The other is the way Cooper engages with fans and potential customers through hands-on events in the factory parking lot.

“What he’s doing personally — with those arts and crafts days — is pretty genius,” Decanali said. “He’s taking the product and bringing people into it, making it much more social and engaging.”

The event Decanali referred to is the occasional open house Cooper organizes to demonstrate techniques like tie-dying and screen-printing — using items of clothing people bring to be upcycled — often accompanied by a guest artist. That’s why, on a sunny Saturday afternoon earlier this month, Cooper could be found in the parking lot of the Giannetti Factory pulling prints onto the T-shirts, trousers and tote bags handed to him by friends and fans, while Akron, Ohio-based artist Clayborne B. Bujorian offered up white-paint handprints.

Alexandra Bolinder-Gibsand, 29, a landscape designer from Los Feliz who had discovered the event while walking by, had an “Eagle Rock Printing Club” graphic printed on the back of a jacket.

“I think (this is) absolutely amazing,” she said, “because when people get a chance to be part of the creative process, it creates a deeper connection with the designer, the work (and) the clothes. And from an environmental standpoint, I think it’s a really creative way to breathe fresh air into something old.”

Harry Bernstein, 42, New York-based chief creative officer for advertising and branding company Havas, met Cooper years ago. He stopped by with a couple of T-shirts after finding out about the event through social media.

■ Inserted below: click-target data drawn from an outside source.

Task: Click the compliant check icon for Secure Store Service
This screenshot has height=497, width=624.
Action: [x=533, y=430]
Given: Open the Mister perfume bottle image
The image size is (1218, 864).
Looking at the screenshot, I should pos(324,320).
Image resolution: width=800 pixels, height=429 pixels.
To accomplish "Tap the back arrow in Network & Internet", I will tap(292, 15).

“I like the upcyling (element),” he said. “Really, how much stuff does the world need? And if you really think about it, what designers are doing is kind of taking designs and patterns from the ‘60s, ‘70s and ‘80s and remaking them with their own logo on it. So (Cooper’s) just skipped that. He’s taking your (personal) belongings and putting his logo on it. It’s a very authentic, intimate connection.”

Bernstein likened Cooper to a designer who’s practically synonymous with the authentic Americana.

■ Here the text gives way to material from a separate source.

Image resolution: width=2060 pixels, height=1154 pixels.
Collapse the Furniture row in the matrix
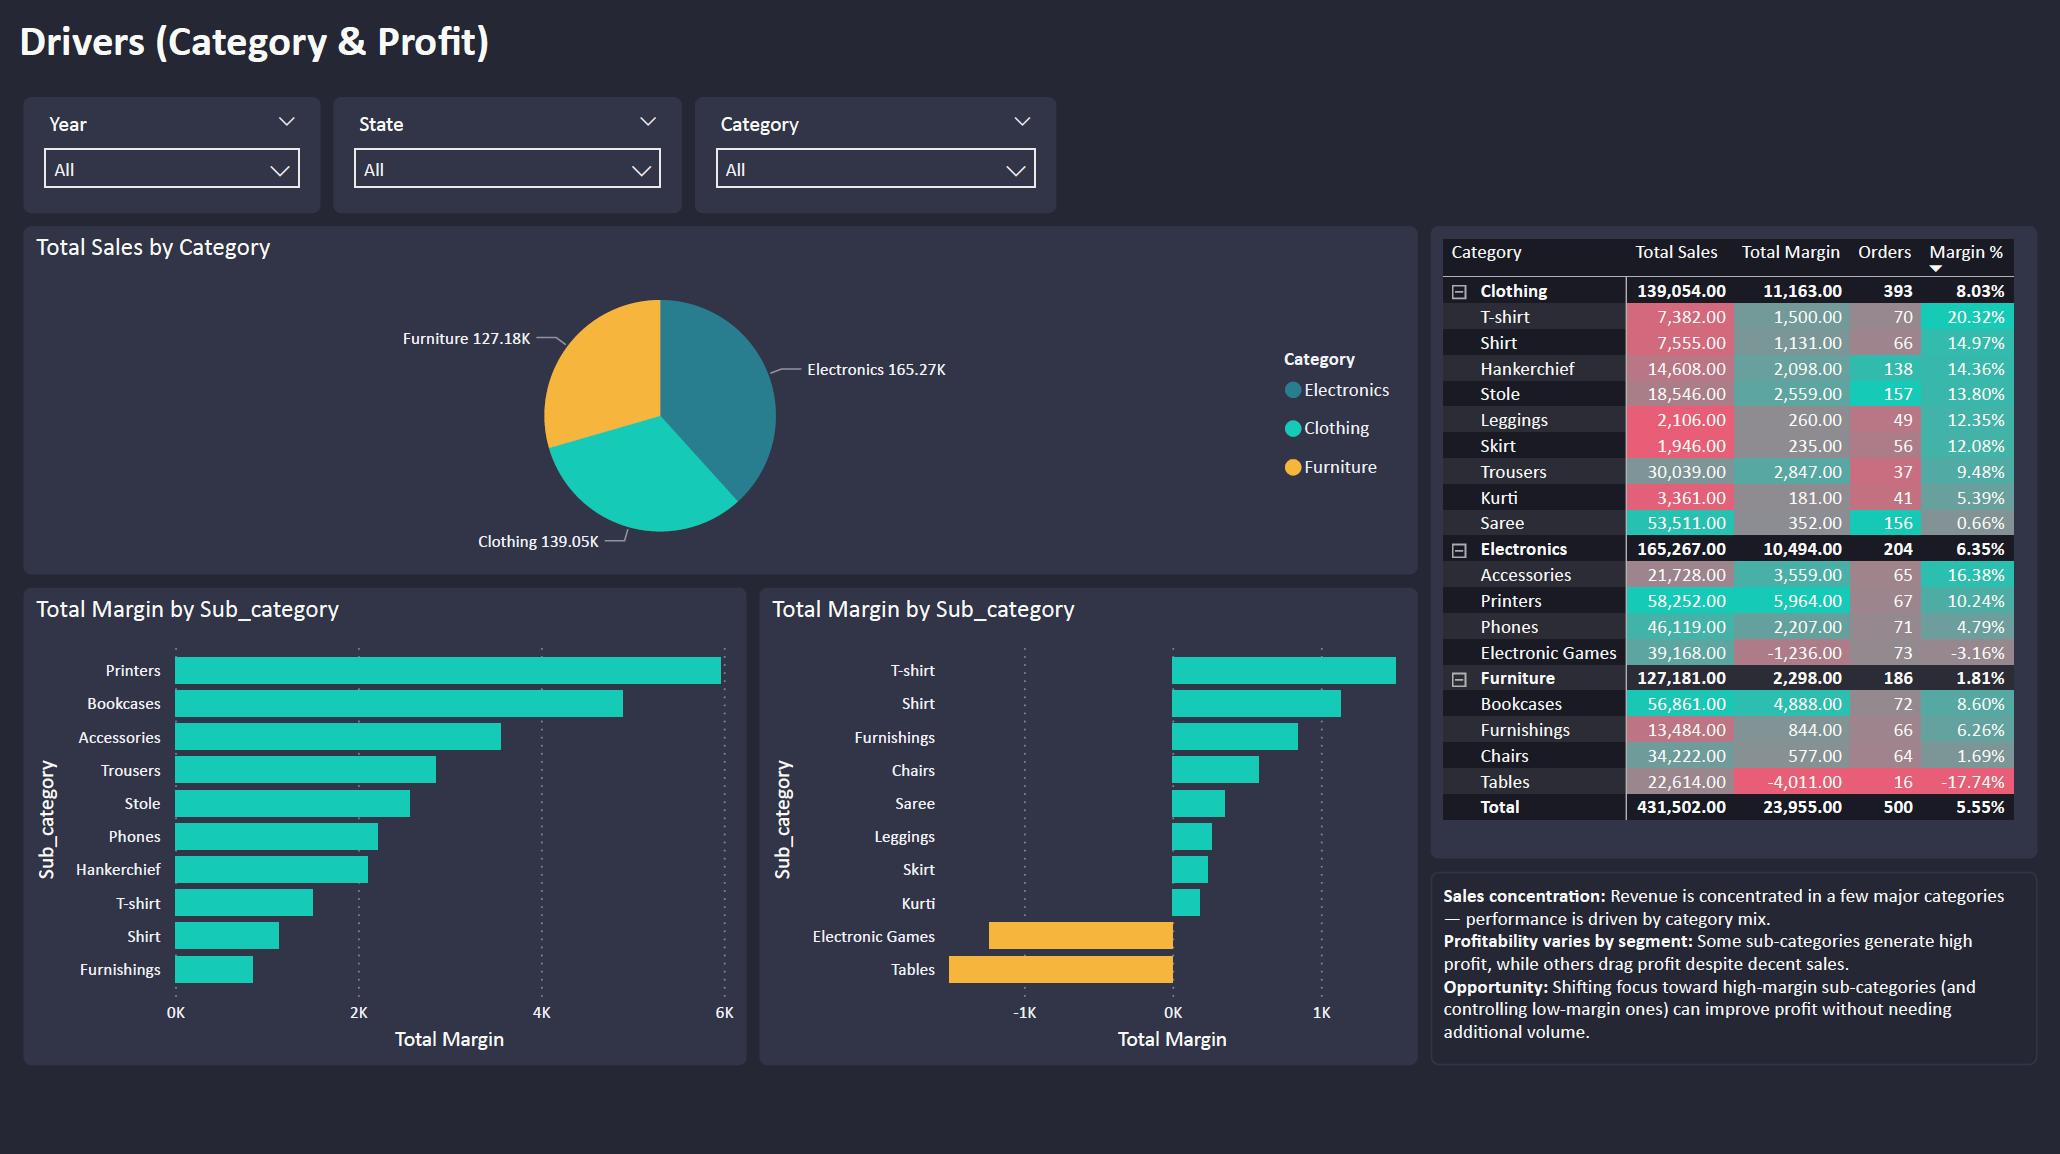tap(1457, 677)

“He’s the new Ralph Lauren,” he said. “He has a real American aesthetic that still feels contemporary. He does the work-wear thing, but it’s still wearable. And he also has a masculinity, but it’s balanced.”

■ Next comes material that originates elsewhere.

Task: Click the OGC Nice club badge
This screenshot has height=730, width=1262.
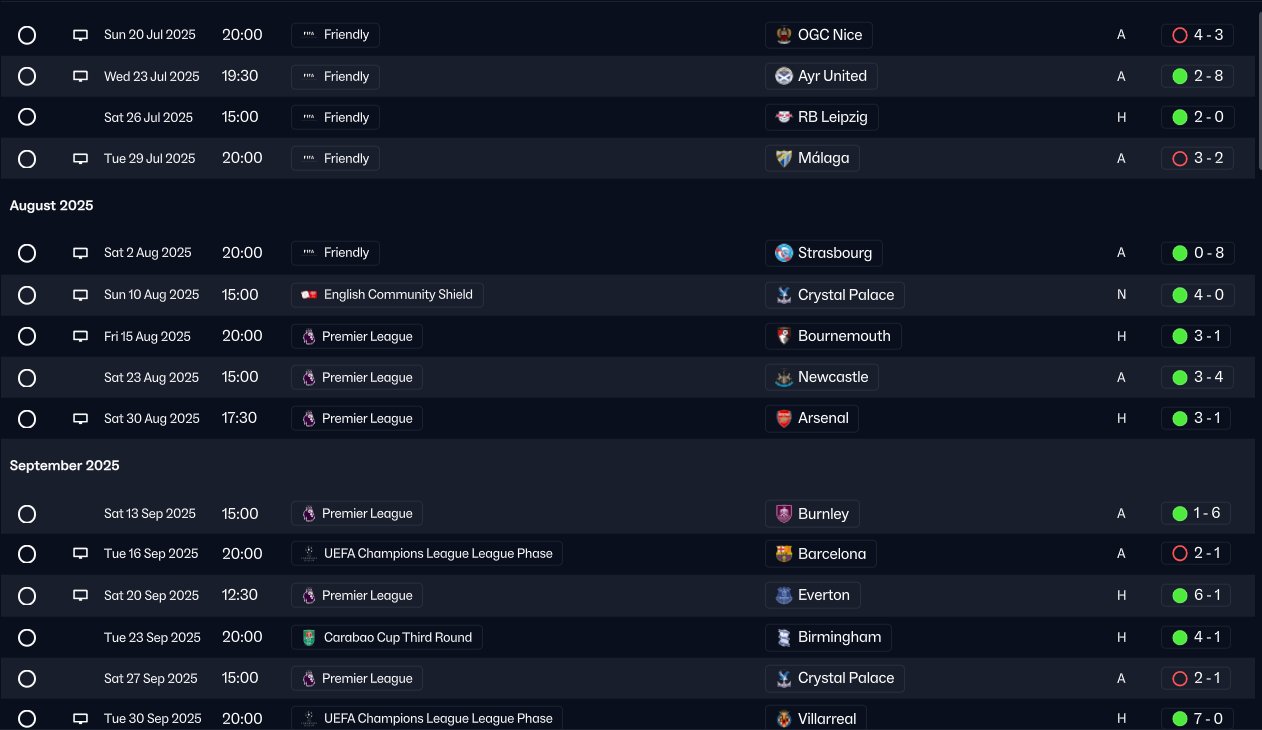Action: pos(784,35)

Barneys’ Decanali acknowledged the Ralph Lauren comparison but points to another Lauren, Ralph’s artist-turned-designer nephew.

“Another brand that comes to mind is Greg Lauren, who is sort of the champion of the DIY and rip-and-repair (aesthetic),” he said. “Greg has a little bit of a different sensibility, but it channels a lot of the same emotions.”

When asked about similar labels in his orbit, Cooper excitedly brandished his cellphone and pulled up a photo.

“When they put my clothes in Barneys’ Madison Avenue store, they put me right next to Double RL,” he said. “That was a cool thing for me, because that’s a brand that I’m very inspired by.”

With his expansion into women’s clothing, set to hit Barneys in September, Cooper said he’s experimenting with new silhouettes, fabrics and techniques — building out his world with hands-on DIY determination.

In the coming months and years, there’s a good chance you’ll hear Cooper’s name, but don’t expect to see it splashed across the front of his clothes. It’s something he takes great pains to avoid.

“I’m not Calvin Klein. I have no interest in branding myself like that,” he said, referring to the designer name that graces underwear waistbands around the globe. “I’m cool to wear the name Carhartt, because it’s a hundred-year-old heritage brand. Obviously, I’m the person behind my label, but I don’t need to share it with the world. You don’t need to wear my name on your shirt. If people want that, it’ll happen in 50 years from now when I’m not in charge of it any more.”

Given the label’s early successes, not to mention his skill as a designer and storyteller, imagining Reese Cooper as a heritage brand circa 2069 isn’t the least bit unlikely.